Your task:
Edit the records below by replacing each "Where should I click to:" with "Where do I click to:", keeping all other text the same.

Task inputs:
* * *
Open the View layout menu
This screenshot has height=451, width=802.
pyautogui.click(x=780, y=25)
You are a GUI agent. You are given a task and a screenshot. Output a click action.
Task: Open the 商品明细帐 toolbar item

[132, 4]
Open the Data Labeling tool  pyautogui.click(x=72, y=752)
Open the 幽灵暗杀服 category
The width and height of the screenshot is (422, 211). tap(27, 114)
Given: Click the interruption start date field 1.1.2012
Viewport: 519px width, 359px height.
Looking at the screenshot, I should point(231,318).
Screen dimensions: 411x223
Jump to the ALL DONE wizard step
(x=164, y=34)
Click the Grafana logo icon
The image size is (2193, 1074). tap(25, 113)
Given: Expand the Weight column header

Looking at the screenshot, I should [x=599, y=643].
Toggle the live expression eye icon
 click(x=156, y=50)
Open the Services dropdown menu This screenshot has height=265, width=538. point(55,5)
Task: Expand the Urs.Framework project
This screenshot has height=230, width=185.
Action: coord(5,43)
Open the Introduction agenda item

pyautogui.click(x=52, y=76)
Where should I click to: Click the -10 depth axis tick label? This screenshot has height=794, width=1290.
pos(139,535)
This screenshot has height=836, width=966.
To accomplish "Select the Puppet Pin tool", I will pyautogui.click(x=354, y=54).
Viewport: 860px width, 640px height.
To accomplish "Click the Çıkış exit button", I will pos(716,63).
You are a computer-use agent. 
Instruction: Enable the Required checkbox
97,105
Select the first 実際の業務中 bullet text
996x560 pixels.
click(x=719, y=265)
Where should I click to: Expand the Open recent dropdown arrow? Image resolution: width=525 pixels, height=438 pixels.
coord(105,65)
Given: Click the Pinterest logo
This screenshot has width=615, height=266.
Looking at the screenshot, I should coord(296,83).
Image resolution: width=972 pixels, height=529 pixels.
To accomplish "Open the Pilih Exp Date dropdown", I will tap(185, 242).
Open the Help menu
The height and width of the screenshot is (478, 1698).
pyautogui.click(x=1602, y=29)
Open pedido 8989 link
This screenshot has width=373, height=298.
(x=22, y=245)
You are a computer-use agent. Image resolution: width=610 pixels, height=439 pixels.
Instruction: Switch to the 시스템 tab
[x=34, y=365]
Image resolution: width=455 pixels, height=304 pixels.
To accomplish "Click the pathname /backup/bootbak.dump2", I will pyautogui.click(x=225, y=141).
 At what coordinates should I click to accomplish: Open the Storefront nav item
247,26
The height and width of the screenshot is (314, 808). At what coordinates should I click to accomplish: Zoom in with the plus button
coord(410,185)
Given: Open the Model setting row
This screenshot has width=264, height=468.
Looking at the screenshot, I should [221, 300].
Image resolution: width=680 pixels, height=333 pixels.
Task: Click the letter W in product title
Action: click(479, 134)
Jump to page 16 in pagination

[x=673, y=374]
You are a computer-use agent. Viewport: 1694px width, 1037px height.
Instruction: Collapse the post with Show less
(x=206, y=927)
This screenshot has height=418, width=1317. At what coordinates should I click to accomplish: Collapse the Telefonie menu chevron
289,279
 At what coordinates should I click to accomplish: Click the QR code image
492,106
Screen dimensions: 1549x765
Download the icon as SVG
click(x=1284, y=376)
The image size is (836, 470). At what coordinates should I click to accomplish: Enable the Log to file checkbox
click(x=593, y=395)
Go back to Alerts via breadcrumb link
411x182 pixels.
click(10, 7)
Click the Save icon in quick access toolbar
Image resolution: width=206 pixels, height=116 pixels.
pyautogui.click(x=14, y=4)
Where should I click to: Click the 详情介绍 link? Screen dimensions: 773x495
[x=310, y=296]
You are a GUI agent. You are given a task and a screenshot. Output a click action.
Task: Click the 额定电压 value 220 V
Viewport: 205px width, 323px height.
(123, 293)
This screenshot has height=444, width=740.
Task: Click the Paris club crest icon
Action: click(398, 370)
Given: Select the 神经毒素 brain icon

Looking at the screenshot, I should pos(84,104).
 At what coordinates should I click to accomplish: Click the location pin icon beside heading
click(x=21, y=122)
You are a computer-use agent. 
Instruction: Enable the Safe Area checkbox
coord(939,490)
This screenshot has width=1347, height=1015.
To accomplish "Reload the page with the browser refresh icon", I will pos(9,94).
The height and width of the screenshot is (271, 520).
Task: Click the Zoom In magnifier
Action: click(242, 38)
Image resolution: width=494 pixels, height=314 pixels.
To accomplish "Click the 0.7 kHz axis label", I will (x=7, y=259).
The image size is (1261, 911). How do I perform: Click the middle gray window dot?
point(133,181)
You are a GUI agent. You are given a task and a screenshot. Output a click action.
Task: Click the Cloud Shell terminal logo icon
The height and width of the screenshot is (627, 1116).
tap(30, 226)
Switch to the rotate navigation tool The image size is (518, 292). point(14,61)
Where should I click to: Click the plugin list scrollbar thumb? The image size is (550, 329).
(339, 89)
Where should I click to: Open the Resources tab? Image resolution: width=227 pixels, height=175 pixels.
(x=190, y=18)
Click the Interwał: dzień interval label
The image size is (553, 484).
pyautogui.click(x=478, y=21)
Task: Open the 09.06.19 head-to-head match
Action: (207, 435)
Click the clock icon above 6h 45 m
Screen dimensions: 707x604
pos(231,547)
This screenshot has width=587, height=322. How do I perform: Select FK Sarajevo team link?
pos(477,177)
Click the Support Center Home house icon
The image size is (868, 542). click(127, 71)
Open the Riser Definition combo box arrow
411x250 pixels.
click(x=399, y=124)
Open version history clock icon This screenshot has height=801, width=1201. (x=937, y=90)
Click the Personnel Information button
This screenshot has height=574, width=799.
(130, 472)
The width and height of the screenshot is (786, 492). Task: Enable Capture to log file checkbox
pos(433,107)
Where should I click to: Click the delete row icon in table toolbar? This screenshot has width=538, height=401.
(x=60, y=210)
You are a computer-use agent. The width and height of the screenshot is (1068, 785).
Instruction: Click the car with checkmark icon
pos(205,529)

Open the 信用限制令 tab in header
* * *
Final result:
Open the View layout menu
This screenshot has height=451, width=802.
pyautogui.click(x=780, y=25)
You are a GUI agent. You are given a task and a screenshot. Output a click action.
Task: Open the 商品明细帐 toolbar item

[132, 4]
Open the Data Labeling tool  pyautogui.click(x=72, y=752)
Open the 幽灵暗杀服 category
The width and height of the screenshot is (422, 211). tap(27, 114)
Given: Click the interruption start date field 1.1.2012
Viewport: 519px width, 359px height.
Looking at the screenshot, I should point(231,318).
Screen dimensions: 411x223
Jump to the ALL DONE wizard step
(x=164, y=34)
Click the Grafana logo icon
The image size is (2193, 1074). tap(25, 113)
Given: Expand the Weight column header

Looking at the screenshot, I should [x=599, y=643].
Toggle the live expression eye icon
 click(x=156, y=50)
Open the Services dropdown menu This screenshot has height=265, width=538. point(55,5)
Task: Expand the Urs.Framework project
This screenshot has height=230, width=185.
Action: coord(5,43)
Open the Introduction agenda item

pyautogui.click(x=52, y=76)
Where do I click to: Click the -10 depth axis tick label? This screenshot has height=794, width=1290.
pos(139,535)
This screenshot has height=836, width=966.
To accomplish "Select the Puppet Pin tool", I will pyautogui.click(x=354, y=54).
Viewport: 860px width, 640px height.
To accomplish "Click the Çıkış exit button", I will pos(716,63).
You are a computer-use agent. 
Instruction: Enable the Required checkbox
97,105
Select the first 実際の業務中 bullet text
996x560 pixels.
click(x=719, y=265)
Where do I click to: Expand the Open recent dropdown arrow? Image resolution: width=525 pixels, height=438 pixels.
coord(105,65)
Given: Click the Pinterest logo
This screenshot has width=615, height=266.
Looking at the screenshot, I should coord(296,83).
Image resolution: width=972 pixels, height=529 pixels.
To accomplish "Open the Pilih Exp Date dropdown", I will tap(185, 242).
Open the Help menu
The height and width of the screenshot is (478, 1698).
pyautogui.click(x=1602, y=29)
Open pedido 8989 link
This screenshot has width=373, height=298.
(x=22, y=245)
You are a computer-use agent. Image resolution: width=610 pixels, height=439 pixels.
Instruction: Switch to the 시스템 tab
[x=34, y=365]
Image resolution: width=455 pixels, height=304 pixels.
To accomplish "Click the pathname /backup/bootbak.dump2", I will pyautogui.click(x=225, y=141).
 At what coordinates should I click to accomplish: Open the Storefront nav item
247,26
The height and width of the screenshot is (314, 808). At what coordinates should I click to accomplish: Zoom in with the plus button
coord(410,185)
Given: Open the Model setting row
This screenshot has width=264, height=468.
Looking at the screenshot, I should [221, 300].
Image resolution: width=680 pixels, height=333 pixels.
Task: Click the letter W in product title
Action: click(479, 134)
Jump to page 16 in pagination

[x=673, y=374]
You are a computer-use agent. Viewport: 1694px width, 1037px height.
Instruction: Collapse the post with Show less
(x=206, y=927)
This screenshot has height=418, width=1317. At what coordinates should I click to accomplish: Collapse the Telefonie menu chevron
289,279
 At what coordinates should I click to accomplish: Click the QR code image
492,106
Screen dimensions: 1549x765
Download the icon as SVG
click(x=1284, y=376)
The image size is (836, 470). At what coordinates should I click to accomplish: Enable the Log to file checkbox
click(x=593, y=395)
Go back to Alerts via breadcrumb link
411x182 pixels.
click(10, 7)
Click the Save icon in quick access toolbar
Image resolution: width=206 pixels, height=116 pixels.
pyautogui.click(x=14, y=4)
Where do I click to: Click the 详情介绍 link? Screen dimensions: 773x495
[x=310, y=296]
You are a GUI agent. You are given a task and a screenshot. Output a click action.
Task: Click the 额定电压 value 220 V
Viewport: 205px width, 323px height.
(123, 293)
This screenshot has height=444, width=740.
Task: Click the Paris club crest icon
Action: click(398, 370)
Given: Select the 神经毒素 brain icon

Looking at the screenshot, I should pos(84,104).
 At what coordinates should I click to accomplish: Click the location pin icon beside heading
click(x=21, y=122)
You are a computer-use agent. 
Instruction: Enable the Safe Area checkbox
coord(939,490)
This screenshot has width=1347, height=1015.
To accomplish "Reload the page with the browser refresh icon", I will pos(9,94).
The height and width of the screenshot is (271, 520).
Task: Click the Zoom In magnifier
Action: click(242, 38)
Image resolution: width=494 pixels, height=314 pixels.
To accomplish "Click the 0.7 kHz axis label", I will (x=7, y=259).
The image size is (1261, 911). How do I perform: Click the middle gray window dot?
point(133,181)
You are a GUI agent. You are given a task and a screenshot. Output a click action.
Task: Click the Cloud Shell terminal logo icon
The height and width of the screenshot is (627, 1116).
tap(30, 226)
Switch to the rotate navigation tool The image size is (518, 292). point(14,61)
Where do I click to: Click the plugin list scrollbar thumb? The image size is (550, 329).
(339, 89)
Where do I click to: Open the Resources tab? Image resolution: width=227 pixels, height=175 pixels.
(x=190, y=18)
Click the Interwał: dzień interval label
The image size is (553, 484).
pyautogui.click(x=478, y=21)
Task: Open the 09.06.19 head-to-head match
Action: (207, 435)
Click the clock icon above 6h 45 m
Screen dimensions: 707x604
pos(231,547)
This screenshot has width=587, height=322. How do I perform: Select FK Sarajevo team link?
pos(477,177)
Click the Support Center Home house icon
The image size is (868, 542). click(127, 71)
Open the Riser Definition combo box arrow
411x250 pixels.
click(x=399, y=124)
Open version history clock icon This screenshot has height=801, width=1201. (x=937, y=90)
Click the Personnel Information button
This screenshot has height=574, width=799.
(130, 472)
The width and height of the screenshot is (786, 492). Task: Enable Capture to log file checkbox
pos(433,107)
Where do I click to: Click the delete row icon in table toolbar? This screenshot has width=538, height=401.
(x=60, y=210)
You are a computer-use agent. The width and height of the screenshot is (1068, 785).
Instruction: Click the car with checkmark icon
pos(205,529)

Open the 信用限制令 tab in header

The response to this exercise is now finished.